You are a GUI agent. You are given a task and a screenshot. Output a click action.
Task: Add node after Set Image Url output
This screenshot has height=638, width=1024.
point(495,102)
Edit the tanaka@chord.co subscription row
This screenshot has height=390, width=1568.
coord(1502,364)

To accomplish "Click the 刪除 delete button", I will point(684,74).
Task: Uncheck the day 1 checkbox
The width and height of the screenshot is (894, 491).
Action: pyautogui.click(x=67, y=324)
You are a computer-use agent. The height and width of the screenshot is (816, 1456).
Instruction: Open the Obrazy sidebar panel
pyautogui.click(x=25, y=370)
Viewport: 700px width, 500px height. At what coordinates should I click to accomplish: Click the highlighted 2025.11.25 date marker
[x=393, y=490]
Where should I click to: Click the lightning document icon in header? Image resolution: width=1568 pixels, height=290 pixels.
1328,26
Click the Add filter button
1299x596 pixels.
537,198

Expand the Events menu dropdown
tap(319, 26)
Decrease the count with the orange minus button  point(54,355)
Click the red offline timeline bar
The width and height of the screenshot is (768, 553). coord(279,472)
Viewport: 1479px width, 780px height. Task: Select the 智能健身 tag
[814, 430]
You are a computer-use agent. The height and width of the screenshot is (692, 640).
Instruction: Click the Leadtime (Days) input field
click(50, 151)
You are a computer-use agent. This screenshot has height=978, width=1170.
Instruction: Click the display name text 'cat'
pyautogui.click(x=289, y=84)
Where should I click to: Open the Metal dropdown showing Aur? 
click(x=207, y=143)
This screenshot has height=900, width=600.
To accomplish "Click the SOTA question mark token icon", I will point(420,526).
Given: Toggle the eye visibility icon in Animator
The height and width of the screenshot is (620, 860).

===============

WHAT IS EXPECTED: Which lines in the records above contain the string "computer"? Copy them.

TASK ANSWER:
You are a computer-use agent. The height and width of the screenshot is (816, 1456).
You are a computer-use agent. The height and width of the screenshot is (692, 640).
You are a computer-use agent. This screenshot has height=978, width=1170.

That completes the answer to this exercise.